> [Work required] Look through the data below. Pick out the lines holding the string "will".

▬▬▬▬▬▬▬▬▬▬

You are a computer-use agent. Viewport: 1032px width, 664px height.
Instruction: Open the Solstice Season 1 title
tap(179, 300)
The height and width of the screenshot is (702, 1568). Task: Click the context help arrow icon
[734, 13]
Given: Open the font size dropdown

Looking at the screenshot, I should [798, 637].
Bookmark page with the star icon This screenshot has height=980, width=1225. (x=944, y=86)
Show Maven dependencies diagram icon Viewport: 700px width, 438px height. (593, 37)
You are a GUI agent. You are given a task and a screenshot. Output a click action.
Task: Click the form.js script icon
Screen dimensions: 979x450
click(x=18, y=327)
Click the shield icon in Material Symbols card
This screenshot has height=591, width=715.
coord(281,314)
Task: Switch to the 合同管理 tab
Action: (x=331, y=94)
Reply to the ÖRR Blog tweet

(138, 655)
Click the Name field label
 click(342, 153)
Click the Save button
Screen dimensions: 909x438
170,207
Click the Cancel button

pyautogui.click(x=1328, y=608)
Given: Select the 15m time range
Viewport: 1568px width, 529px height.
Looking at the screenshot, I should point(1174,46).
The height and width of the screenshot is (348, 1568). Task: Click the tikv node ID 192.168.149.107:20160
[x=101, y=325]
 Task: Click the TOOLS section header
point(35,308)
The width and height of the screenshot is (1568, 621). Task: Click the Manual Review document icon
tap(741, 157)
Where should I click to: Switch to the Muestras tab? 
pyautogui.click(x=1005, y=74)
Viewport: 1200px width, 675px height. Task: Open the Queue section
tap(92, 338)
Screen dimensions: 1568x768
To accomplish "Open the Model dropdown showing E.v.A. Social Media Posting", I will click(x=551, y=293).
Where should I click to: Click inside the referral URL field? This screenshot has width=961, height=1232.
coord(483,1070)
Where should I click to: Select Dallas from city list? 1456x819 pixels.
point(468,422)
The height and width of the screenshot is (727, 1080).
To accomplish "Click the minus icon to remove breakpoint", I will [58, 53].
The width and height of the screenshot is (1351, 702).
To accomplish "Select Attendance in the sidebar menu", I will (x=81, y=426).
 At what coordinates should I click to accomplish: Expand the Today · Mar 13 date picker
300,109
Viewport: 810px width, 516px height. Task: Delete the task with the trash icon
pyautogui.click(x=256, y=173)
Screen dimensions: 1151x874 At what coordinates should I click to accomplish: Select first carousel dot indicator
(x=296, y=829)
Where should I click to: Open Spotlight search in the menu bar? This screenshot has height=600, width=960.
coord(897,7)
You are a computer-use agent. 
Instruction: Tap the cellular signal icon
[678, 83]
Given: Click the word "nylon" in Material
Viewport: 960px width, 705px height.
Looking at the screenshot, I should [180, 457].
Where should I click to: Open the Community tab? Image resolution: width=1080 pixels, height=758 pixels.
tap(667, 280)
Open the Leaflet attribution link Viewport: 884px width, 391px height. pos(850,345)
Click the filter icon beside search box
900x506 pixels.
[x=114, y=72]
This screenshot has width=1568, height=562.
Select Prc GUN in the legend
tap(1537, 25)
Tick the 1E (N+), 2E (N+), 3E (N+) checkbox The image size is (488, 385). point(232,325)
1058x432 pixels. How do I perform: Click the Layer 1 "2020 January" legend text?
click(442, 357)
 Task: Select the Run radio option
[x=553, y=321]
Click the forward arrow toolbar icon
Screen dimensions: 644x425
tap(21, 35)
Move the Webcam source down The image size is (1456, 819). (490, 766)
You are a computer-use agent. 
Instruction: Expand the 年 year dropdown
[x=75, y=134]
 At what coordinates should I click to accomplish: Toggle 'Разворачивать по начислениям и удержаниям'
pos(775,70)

▬▬▬▬▬▬▬▬▬▬

> [Written solution]
To accomplish "Open the Model dropdown showing E.v.A. Social Media Posting", I will click(x=551, y=293).
To accomplish "Click the minus icon to remove breakpoint", I will [58, 53].
To accomplish "Select Attendance in the sidebar menu", I will (x=81, y=426).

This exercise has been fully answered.